Now, we prove that $\sup_{t\geq t_{1}}v(t)=v(t_{k})$ for some integer $k$ . Otherwise, after every local maximum $v(t_{j})$ there is another that is higher, and therefore a subsequence of $\{t_{j}\}$ (still relabelled $\{t_{j}\}$ ) can be chosen with the property that $v(t)<v(t_{j})$ for all $t_{1}\leq t<t_{j}$ and each $j$ . The subsequence is selected by including each local maximum which is smaller than every one before it. By assumption $\tau(v)>0$ and $t_{j}-\tau(v(t_{j}))<t_{j}$ , for each $j$

\begin{split}0=v^{\prime}(t_{j})&=\big{[}1-\tau^{\prime}(v(t_{j}))v^{\prime}(t_{j})\big{]}\frac{a_{1}e^{-d_{j}\tau(v(t_{j}))}v\big{(}t_{j}-\tau(v(t_{j}))\big{)}}{1+a_{2}v(t_{j}-\tau(v(t_{j})))}-a_{3}v(t_{j})\\ &<v(t_{j})\Big{[}\frac{a_{1}e^{-d_{j}\tau(\tilde{v})}}{1+a_{2}v(t_{j})}-a_{3}\Big{]}\\ &<v(t_{j})\Big{[}\frac{a_{1}e^{-d_{j}\tau(\tilde{v})}}{1+a_{2}\tilde{v}}-a_{3}\Big{]}=0\end{split}

this is a contradiction. So, $\sup_{t\geq t_{1}}v(t)=v(t_{k})$ for some integer $k$ and we let $s_{1}=t_{k}$ . Now, by applying the same analysis to the interval $t\geq t_{k+1}$ , the existence of a $t_{l}(l>k)$ with $\sup_{t\geq t_{k+1}}v(t)=v(t_{l})$ can be obtained, and we set $s_{2}=t_{l}$ . Continuing this process, we obtain an infinite sequence $\{s_{j}\}$ of times such that $s_{j+1}>s_{j}$ as $s_{j}\to\infty$ , and $v(t)\geq v(s_{j})$ for all $t>s_{j}$ , and $v^{\prime}(s_{j})=0$ .

_____

Short exercise a
In the records, take the lines from the one holding "Task: Click the building" through the end of the records, inclusive, and substitute "control" for "button", leaving everything else unchanged.
The text and the records have nothing to do with each other.

_____

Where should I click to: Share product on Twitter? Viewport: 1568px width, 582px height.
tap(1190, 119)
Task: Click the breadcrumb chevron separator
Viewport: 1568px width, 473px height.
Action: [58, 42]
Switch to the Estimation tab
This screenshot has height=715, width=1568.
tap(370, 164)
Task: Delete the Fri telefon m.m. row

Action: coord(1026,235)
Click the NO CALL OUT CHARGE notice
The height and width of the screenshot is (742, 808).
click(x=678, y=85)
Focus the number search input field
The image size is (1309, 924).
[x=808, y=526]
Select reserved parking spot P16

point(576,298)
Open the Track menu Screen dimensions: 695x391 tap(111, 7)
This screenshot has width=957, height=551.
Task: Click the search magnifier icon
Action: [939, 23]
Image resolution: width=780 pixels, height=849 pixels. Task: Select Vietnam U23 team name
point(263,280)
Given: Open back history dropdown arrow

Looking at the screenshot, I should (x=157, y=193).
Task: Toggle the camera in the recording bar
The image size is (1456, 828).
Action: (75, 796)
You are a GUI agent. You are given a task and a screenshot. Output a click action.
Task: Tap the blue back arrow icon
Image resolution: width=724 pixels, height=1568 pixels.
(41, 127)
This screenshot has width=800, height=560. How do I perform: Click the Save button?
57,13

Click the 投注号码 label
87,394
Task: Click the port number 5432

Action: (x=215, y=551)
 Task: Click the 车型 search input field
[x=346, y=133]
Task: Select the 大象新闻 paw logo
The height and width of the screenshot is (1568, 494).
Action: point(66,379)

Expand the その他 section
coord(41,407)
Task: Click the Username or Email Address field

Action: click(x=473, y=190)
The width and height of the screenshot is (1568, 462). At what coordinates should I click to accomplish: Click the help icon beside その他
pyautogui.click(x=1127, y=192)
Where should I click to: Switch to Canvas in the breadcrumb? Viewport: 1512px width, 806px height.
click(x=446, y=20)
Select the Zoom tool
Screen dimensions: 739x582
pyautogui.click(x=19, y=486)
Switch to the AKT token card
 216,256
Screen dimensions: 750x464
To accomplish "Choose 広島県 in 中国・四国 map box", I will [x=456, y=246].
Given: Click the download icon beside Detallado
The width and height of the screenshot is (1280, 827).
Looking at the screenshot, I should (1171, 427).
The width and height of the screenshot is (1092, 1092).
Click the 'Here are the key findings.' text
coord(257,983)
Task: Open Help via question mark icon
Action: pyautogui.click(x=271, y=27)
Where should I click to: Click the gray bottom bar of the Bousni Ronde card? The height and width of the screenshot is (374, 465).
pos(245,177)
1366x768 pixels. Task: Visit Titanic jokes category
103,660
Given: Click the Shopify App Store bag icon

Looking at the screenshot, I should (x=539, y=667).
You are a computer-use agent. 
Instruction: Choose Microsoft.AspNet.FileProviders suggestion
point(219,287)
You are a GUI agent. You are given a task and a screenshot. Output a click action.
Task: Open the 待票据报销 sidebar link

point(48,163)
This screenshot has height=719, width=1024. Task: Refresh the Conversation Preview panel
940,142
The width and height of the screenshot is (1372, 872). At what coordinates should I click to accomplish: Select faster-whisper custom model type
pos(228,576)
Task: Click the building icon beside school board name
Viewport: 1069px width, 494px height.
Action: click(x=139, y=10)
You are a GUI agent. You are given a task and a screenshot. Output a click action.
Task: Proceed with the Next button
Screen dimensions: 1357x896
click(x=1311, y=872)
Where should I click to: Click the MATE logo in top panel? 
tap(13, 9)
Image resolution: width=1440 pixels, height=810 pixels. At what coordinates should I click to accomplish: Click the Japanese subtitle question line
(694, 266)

_____

Short exercise b
Answer these questions about the proof in the text:
(i) What value is s_1 set equal to?
(ii) What value is s_2 set equal to?
(iii) What is the value of v′(s_j) for the sequence of times that is obtained?

Task result a
Task: Click the building icon beside school board name
Viewport: 1069px width, 494px height.
Action: click(x=139, y=10)
You are a GUI agent. You are given a task and a screenshot. Output a click action.
Task: Proceed with the Next control
Screen dimensions: 1357x896
click(x=1311, y=872)
Where should I click to: Click the MATE logo in top panel? 
tap(13, 9)
Image resolution: width=1440 pixels, height=810 pixels. At what coordinates should I click to accomplish: Click the Japanese subtitle question line
(694, 266)

Task result b
(i) t_k
(ii) t_l
(iii) 0